Carciofo Violetto di Castellammare

Ortofrutticoli e cereali, Ortaggi e conserve vegetali

Presidio Slow Food

Descrizione

Carta d’Identità
Il Carciofo di Castellammare Presidio Slow Food, detto anche “violetto di Castellammare” è un carciofo privo di spine, con grandi infiorescenze, rotonde e globose; le brattee, ossia le foglie commestibili, sono di un colore tendente al rosa che sfuma nel violetto. 

La Storia
Le origini dell’ortaggio risalgono all’epoca romana quando la frazione di Schito, identificata con il nome di “orti di schito”, era già considerata particolarmente portata all’orticoltura. La precocità di questo ortaggio è ricordata in diversi manuali di agricoltura risalenti all’epoca borbonica, nei quali viene definito “primaticcio” di Castellammare poiché poteva essere raccolto già in primavera. Il Presidio mira alla riconversione all’orticoltura dei terreni storici, attraverso la promozione di uno dei prodotti simbolo della cucina campana e napoletana in particolare.

L’Area
Il Violetto viene coltivato nei comuni di Castellammare di Stabia, Gragnano, Pompei, Sant’Antonio Abate, Santa Maria La Carità, in provincia di Napoli.

La Stagionalità
La raccolta si effettua come primizia da fine febbraio ad aprile/maggio, il periodo centrale della produzione coincide con le festività pasquali.

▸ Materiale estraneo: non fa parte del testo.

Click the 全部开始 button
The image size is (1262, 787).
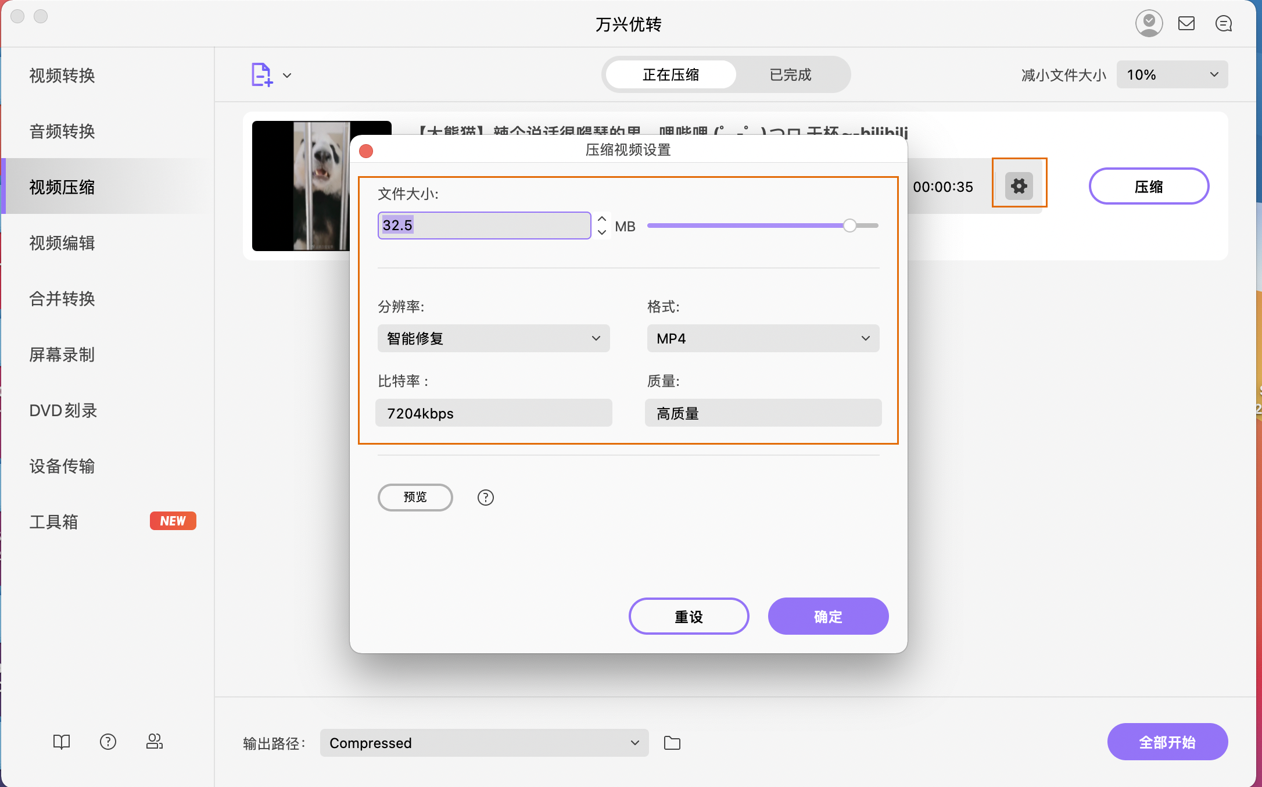click(1167, 742)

Preparazione e abbinamenti
Il carciofo può essere consumato sia nell’antipasto sia come secondo piatto. È possibile cuocerlo intero, per circa mezz’ora, nella brace di un barbecue. In seguito viene ripulito delle foglie abbrustolite e condito con sale, pepe, prezzemolo, aglio fresco e olio. Altrimenti lo si può cucinare ripieno, il così detto carciofo ‘mbuttunato.